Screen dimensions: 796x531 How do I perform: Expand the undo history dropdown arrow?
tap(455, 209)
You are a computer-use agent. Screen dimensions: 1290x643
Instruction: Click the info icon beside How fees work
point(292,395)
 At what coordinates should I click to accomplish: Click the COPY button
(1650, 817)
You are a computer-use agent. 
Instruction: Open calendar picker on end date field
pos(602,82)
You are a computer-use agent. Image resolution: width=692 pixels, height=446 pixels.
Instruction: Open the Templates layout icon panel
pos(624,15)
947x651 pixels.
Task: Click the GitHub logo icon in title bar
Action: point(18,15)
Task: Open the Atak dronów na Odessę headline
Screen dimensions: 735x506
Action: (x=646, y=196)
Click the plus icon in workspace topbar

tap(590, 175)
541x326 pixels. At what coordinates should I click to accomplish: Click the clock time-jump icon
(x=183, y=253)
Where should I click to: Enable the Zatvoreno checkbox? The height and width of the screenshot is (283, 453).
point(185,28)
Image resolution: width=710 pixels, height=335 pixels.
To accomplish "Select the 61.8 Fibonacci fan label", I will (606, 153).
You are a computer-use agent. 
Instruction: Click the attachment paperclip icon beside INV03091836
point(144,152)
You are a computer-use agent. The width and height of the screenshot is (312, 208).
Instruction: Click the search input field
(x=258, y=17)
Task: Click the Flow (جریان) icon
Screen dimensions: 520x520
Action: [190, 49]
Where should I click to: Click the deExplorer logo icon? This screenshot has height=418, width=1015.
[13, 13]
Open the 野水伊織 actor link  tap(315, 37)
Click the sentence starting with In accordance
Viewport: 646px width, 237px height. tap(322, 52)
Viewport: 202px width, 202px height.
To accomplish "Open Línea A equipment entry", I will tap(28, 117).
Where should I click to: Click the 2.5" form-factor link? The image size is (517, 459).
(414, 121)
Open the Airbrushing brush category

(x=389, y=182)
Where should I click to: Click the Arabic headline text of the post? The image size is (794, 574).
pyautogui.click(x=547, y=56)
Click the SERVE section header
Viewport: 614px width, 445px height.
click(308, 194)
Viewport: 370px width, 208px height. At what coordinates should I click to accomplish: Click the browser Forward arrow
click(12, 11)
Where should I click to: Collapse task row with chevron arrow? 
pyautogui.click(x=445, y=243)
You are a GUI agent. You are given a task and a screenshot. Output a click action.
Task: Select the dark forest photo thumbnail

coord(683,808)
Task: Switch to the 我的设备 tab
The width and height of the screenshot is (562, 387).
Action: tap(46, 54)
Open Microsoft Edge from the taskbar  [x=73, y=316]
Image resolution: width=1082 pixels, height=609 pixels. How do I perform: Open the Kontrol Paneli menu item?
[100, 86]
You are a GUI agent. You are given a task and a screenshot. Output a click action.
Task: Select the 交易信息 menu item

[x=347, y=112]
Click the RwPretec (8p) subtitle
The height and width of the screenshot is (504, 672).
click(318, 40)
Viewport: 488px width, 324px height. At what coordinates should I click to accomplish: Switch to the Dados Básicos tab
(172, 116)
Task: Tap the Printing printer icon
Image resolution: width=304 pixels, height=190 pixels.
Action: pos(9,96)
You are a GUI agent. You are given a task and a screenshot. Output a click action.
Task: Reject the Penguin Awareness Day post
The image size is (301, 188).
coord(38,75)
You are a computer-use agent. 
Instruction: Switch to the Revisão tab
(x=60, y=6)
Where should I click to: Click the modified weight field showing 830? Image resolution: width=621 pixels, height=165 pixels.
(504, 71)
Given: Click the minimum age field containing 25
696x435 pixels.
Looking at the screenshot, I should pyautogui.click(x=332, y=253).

=-=-=

§ ASSIGNED TASK: Select from the material above each line in which the string "will" appears, and list those lines.

§ SOLUTION:
To accomplish "Select the 61.8 Fibonacci fan label", I will (606, 153).
To accomplish "Open Línea A equipment entry", I will tap(28, 117).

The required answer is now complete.